Congress will soon be forced to act on the growing uncertainty regarding privacy, social media, digital assets, and freedom on the Internet. These are serious concerns, and they deserve equally-serious answers.
Recently, there has been much debate over an obscure internet law. Called Section 230 of the Communications Decency Act, it allows online platforms to moderate, delete, and remove content they deem offensive or illegal. Amid the back-and-forth between social media platforms, regulators, and the public, we have come to an impasse — and the lines in the sand are drawn. Either you believe these platforms should be able to regulate speech or not.
Internet Platform Indecencies
Michael Beckerman in his opinion piece on Fox News recently argued that these platforms should be able to censor and moderate content. ‘Eliminating the ability of platforms to moderate content would mean a world full of 4chans and highly curated outlets – but nothing in between,’ he wrote.
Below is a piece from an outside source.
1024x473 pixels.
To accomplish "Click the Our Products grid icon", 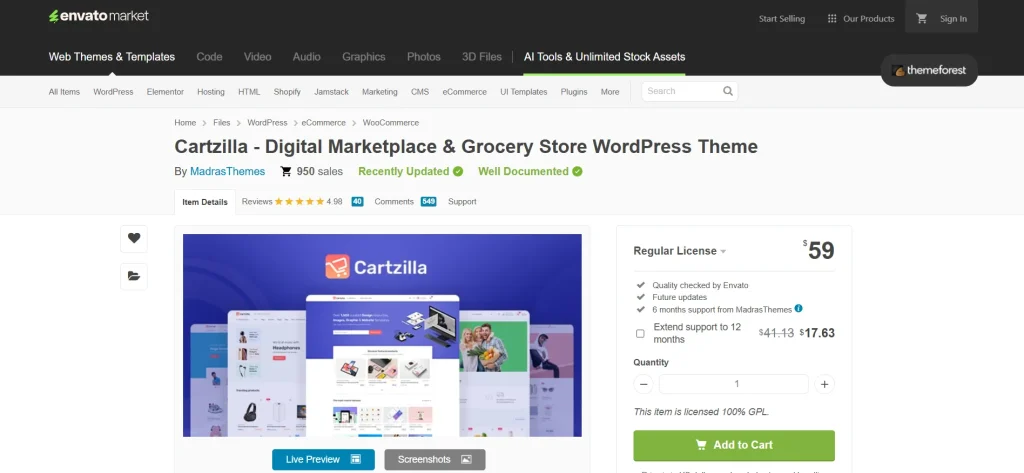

However, it’s precisely the opposite. If you’ve been on the internet for some time, you may have heard of the Streisand effect. It’s a funny phenomenon where an attempt to hide, censor or remove content online generally results in it being publicized more widely. The ‘offensive’ content being censored by Facebook, Twitter, and other platforms today has ironically been over-publicized as a result of their meddling.
A Changing Digital World
The digital world is quickly reinventing itself, but Congress is terribly behind. For example, despite being two years since the cryptocurrency boom of 2017, there has not yet been any significant legislation passed regarding digital assets. Even worse, most of the blockchain sector is setting their sights on other nations as the best place to upstart projects.
The American regulatory environment is quickly falling behind in the fast-moving online world. As a result, the US is beginning to lose its competitive edge in technology, especially as it pertains to the internet.
If Congress does not act, this will only continue to get worse — and it’ll be near impossible to catch up.
21st-Century Problems Require 21st-Century Solutions
Politicians today are quick to mischaracterize digital issues with simple solutions. “Break up Facebook!” they say as if applying 20th-century political slogans to 21st-century problems.
However, do we really need five or six smaller Facebooks? Do we need multiple Googles? What we actually need are ultra-accessible platforms on the internet which are decentralized by design. These platforms need to be worked so they have no means of accessing user data in the first place, perhaps even by mandate if necessary.
We are on the advent of a fourth industrial revolution. Yet, the way is Congress is acting, it’s awfully hard to tell. The 21st-century has brought never-before-seen challenges, and they require fresh 21st-century solutions.